*** Input records

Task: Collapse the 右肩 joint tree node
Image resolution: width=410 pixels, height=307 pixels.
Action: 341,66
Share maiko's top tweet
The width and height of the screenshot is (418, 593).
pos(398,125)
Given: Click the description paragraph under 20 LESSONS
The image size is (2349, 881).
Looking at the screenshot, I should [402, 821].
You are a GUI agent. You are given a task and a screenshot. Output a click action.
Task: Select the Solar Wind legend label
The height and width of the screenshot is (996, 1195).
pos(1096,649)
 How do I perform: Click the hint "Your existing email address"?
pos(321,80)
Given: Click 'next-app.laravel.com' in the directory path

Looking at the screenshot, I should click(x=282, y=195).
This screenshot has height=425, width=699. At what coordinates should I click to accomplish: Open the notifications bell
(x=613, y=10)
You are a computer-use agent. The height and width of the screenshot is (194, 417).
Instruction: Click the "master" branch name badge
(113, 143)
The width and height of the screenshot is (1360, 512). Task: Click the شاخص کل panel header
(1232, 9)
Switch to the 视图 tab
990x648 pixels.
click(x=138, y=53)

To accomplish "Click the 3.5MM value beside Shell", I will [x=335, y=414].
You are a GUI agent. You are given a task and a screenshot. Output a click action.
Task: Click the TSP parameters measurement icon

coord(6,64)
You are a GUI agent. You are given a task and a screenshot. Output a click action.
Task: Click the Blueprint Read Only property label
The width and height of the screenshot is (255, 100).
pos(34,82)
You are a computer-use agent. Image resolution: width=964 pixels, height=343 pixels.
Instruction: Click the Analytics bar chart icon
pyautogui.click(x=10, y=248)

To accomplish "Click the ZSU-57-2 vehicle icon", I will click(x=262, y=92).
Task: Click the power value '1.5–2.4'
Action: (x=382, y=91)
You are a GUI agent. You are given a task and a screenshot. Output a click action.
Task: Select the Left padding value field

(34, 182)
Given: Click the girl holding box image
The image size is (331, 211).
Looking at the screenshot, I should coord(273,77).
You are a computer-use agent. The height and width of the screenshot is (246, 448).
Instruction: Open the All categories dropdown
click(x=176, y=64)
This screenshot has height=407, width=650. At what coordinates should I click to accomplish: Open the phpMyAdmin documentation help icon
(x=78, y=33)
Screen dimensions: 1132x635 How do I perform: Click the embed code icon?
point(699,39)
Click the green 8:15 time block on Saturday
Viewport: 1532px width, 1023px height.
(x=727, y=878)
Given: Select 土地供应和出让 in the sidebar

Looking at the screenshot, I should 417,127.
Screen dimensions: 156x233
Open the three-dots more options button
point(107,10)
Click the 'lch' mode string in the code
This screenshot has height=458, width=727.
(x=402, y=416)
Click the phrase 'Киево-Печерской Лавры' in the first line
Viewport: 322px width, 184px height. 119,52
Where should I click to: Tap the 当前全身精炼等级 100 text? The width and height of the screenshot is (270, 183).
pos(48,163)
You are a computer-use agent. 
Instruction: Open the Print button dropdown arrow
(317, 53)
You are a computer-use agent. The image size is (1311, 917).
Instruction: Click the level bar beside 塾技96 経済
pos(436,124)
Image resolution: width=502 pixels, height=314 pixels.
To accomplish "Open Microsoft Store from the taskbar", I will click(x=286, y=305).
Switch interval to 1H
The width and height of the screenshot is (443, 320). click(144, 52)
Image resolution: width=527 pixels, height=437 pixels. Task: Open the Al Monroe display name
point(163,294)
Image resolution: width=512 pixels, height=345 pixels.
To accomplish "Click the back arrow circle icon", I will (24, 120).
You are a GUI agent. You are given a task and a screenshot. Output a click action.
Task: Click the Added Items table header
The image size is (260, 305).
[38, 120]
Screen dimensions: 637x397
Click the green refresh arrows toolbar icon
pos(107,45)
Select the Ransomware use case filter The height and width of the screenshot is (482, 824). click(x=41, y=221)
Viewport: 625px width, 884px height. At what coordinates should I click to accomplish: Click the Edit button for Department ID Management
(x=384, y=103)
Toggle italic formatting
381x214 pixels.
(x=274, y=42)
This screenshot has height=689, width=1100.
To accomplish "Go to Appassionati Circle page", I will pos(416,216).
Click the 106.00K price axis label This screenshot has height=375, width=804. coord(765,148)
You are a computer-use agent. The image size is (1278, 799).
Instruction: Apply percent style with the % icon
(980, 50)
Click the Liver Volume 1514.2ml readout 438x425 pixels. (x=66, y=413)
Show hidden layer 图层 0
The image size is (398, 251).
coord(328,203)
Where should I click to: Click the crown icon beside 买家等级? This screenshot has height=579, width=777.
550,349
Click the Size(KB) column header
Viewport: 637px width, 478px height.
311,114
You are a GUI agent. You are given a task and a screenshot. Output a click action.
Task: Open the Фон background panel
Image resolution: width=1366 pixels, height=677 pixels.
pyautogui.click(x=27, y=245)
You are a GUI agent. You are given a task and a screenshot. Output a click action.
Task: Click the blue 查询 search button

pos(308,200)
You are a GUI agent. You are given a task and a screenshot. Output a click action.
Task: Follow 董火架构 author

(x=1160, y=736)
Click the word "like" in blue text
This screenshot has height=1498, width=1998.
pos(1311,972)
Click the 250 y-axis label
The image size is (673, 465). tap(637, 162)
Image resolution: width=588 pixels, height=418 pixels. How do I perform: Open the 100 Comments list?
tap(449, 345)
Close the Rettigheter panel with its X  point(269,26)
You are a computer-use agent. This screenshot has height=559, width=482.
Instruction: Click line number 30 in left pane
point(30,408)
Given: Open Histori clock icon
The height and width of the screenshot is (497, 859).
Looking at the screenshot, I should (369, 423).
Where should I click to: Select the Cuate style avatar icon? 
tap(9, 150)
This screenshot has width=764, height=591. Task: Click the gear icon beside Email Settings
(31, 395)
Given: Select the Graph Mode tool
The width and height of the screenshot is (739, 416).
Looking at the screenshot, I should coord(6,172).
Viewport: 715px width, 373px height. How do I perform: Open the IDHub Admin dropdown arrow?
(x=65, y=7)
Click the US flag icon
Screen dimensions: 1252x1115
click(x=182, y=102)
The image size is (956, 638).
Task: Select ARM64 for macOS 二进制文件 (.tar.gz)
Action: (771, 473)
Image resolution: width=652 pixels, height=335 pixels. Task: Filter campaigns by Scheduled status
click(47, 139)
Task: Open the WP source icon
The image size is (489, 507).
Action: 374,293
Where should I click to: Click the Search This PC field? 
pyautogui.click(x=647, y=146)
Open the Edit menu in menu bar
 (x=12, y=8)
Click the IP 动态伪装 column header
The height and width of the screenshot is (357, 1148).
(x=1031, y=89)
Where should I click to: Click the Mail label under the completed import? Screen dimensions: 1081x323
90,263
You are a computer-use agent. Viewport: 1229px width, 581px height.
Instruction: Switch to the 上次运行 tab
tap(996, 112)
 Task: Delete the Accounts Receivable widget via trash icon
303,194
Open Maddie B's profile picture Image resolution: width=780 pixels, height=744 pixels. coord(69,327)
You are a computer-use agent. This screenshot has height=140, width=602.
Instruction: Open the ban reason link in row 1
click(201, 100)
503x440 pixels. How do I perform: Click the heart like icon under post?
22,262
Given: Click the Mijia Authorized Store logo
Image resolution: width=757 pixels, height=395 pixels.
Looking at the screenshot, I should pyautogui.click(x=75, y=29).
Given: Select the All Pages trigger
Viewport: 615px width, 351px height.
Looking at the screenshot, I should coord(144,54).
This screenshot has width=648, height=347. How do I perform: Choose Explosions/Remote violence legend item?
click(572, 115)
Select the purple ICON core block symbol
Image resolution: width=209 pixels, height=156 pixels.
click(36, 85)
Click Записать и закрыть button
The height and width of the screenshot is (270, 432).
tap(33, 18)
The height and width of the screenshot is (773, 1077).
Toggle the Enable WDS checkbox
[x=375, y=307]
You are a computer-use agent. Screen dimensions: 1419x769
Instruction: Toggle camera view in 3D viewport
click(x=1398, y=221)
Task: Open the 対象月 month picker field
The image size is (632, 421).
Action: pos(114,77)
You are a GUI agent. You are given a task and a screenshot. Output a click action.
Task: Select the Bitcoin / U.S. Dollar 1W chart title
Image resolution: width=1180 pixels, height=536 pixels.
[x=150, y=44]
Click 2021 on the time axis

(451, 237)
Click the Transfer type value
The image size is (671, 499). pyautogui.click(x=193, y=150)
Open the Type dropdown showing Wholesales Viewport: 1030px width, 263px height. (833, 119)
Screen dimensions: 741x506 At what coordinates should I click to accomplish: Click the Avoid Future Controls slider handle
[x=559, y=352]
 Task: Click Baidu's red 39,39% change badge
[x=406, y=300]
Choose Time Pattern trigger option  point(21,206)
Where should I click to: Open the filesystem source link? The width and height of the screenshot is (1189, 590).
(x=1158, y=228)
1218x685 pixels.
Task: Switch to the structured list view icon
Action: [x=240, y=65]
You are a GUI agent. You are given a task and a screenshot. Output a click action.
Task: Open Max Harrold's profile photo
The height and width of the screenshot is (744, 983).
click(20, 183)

******

Exercise description »
Lines from the entries that contain the string "computer" are what must be copied.

Your response »
You are a computer-use agent. The height and width of the screenshot is (194, 417).
You are a computer-use agent. Image resolution: width=964 pixels, height=343 pixels.
You are a computer-use agent. The height and width of the screenshot is (246, 448).
You are a computer-use agent. 
You are a computer-use agent. The image size is (1311, 917).
You are a computer-use agent. The image size is (1278, 799).
You are a computer-use agent. This screenshot has height=559, width=482.
You are a computer-use agent. Viewport: 1229px width, 581px height.
You are a computer-use agent. This screenshot has height=140, width=602.
You are a computer-use agent. Screen dimensions: 1419x769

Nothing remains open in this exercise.